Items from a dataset
########################################
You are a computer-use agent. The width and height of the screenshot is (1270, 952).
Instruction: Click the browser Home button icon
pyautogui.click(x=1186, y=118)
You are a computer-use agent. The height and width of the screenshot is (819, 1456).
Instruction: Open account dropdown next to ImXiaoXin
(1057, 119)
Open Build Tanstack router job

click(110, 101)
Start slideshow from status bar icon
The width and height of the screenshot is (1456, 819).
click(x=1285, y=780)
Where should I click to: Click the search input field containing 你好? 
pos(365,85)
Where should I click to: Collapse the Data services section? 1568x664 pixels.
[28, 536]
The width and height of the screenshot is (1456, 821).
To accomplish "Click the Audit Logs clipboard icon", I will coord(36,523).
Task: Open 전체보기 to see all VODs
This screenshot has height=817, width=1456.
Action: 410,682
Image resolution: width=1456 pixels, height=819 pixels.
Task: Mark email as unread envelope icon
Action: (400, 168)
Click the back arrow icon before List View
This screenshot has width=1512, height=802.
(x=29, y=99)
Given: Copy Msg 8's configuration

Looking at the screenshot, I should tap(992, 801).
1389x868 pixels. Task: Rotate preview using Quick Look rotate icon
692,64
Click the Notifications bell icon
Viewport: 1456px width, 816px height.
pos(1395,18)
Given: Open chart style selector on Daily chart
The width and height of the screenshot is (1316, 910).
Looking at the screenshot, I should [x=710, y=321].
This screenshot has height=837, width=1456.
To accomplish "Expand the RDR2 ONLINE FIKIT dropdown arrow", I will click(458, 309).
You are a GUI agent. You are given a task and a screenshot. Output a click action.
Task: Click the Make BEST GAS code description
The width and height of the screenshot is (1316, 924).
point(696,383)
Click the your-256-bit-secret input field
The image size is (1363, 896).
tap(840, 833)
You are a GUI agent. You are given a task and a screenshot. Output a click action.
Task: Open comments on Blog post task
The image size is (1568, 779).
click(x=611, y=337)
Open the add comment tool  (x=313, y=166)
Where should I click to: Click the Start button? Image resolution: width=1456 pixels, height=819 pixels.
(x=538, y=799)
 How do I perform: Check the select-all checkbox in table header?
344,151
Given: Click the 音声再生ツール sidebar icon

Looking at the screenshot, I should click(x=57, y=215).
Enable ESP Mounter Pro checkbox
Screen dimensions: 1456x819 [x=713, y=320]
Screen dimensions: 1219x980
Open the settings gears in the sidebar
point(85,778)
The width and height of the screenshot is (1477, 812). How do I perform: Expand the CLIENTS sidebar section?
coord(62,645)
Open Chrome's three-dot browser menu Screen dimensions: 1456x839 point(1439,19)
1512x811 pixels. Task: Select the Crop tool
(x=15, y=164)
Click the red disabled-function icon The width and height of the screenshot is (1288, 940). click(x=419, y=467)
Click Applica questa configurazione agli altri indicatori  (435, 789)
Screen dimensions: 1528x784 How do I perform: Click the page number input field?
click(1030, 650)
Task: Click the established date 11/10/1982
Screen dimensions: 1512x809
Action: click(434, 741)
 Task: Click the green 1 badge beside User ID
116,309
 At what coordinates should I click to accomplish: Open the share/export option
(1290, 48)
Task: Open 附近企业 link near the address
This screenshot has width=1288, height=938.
########################################
▶ _Task_
Make sure every record is repeated exactly.

▶ _Exercise output_
You are a computer-use agent. The width and height of the screenshot is (1270, 952).
Instruction: Click the browser Home button icon
pyautogui.click(x=1186, y=118)
You are a computer-use agent. The height and width of the screenshot is (819, 1456).
Instruction: Open account dropdown next to ImXiaoXin
(1057, 119)
Open Build Tanstack router job

click(110, 101)
Start slideshow from status bar icon
The width and height of the screenshot is (1456, 819).
click(x=1285, y=780)
Where should I click to: Click the search input field containing 你好? 
pos(365,85)
Where should I click to: Collapse the Data services section? 1568x664 pixels.
[28, 536]
The width and height of the screenshot is (1456, 821).
To accomplish "Click the Audit Logs clipboard icon", I will coord(36,523).
Task: Open 전체보기 to see all VODs
This screenshot has height=817, width=1456.
Action: 410,682
Image resolution: width=1456 pixels, height=819 pixels.
Task: Mark email as unread envelope icon
Action: (400, 168)
Click the back arrow icon before List View
This screenshot has width=1512, height=802.
(x=29, y=99)
Given: Copy Msg 8's configuration

Looking at the screenshot, I should tap(992, 801).
1389x868 pixels. Task: Rotate preview using Quick Look rotate icon
692,64
Click the Notifications bell icon
Viewport: 1456px width, 816px height.
pos(1395,18)
Given: Open chart style selector on Daily chart
The width and height of the screenshot is (1316, 910).
Looking at the screenshot, I should [x=710, y=321].
This screenshot has height=837, width=1456.
To accomplish "Expand the RDR2 ONLINE FIKIT dropdown arrow", I will click(458, 309).
You are a GUI agent. You are given a task and a screenshot. Output a click action.
Task: Click the Make BEST GAS code description
The width and height of the screenshot is (1316, 924).
point(696,383)
Click the your-256-bit-secret input field
The image size is (1363, 896).
tap(840, 833)
You are a GUI agent. You are given a task and a screenshot. Output a click action.
Task: Open comments on Blog post task
The image size is (1568, 779).
click(x=611, y=337)
Open the add comment tool  (x=313, y=166)
Where should I click to: Click the Start button? Image resolution: width=1456 pixels, height=819 pixels.
(x=538, y=799)
 How do I perform: Check the select-all checkbox in table header?
344,151
Given: Click the 音声再生ツール sidebar icon

Looking at the screenshot, I should click(x=57, y=215).
Enable ESP Mounter Pro checkbox
Screen dimensions: 1456x819 [x=713, y=320]
Screen dimensions: 1219x980
Open the settings gears in the sidebar
point(85,778)
The width and height of the screenshot is (1477, 812). How do I perform: Expand the CLIENTS sidebar section?
coord(62,645)
Open Chrome's three-dot browser menu Screen dimensions: 1456x839 point(1439,19)
1512x811 pixels. Task: Select the Crop tool
(x=15, y=164)
Click the red disabled-function icon The width and height of the screenshot is (1288, 940). click(x=419, y=467)
Click Applica questa configurazione agli altri indicatori  (435, 789)
Screen dimensions: 1528x784 How do I perform: Click the page number input field?
click(1030, 650)
Task: Click the established date 11/10/1982
Screen dimensions: 1512x809
Action: click(434, 741)
 Task: Click the green 1 badge beside User ID
116,309
 At what coordinates should I click to accomplish: Open the share/export option
(1290, 48)
Task: Open 附近企业 link near the address
This screenshot has width=1288, height=938.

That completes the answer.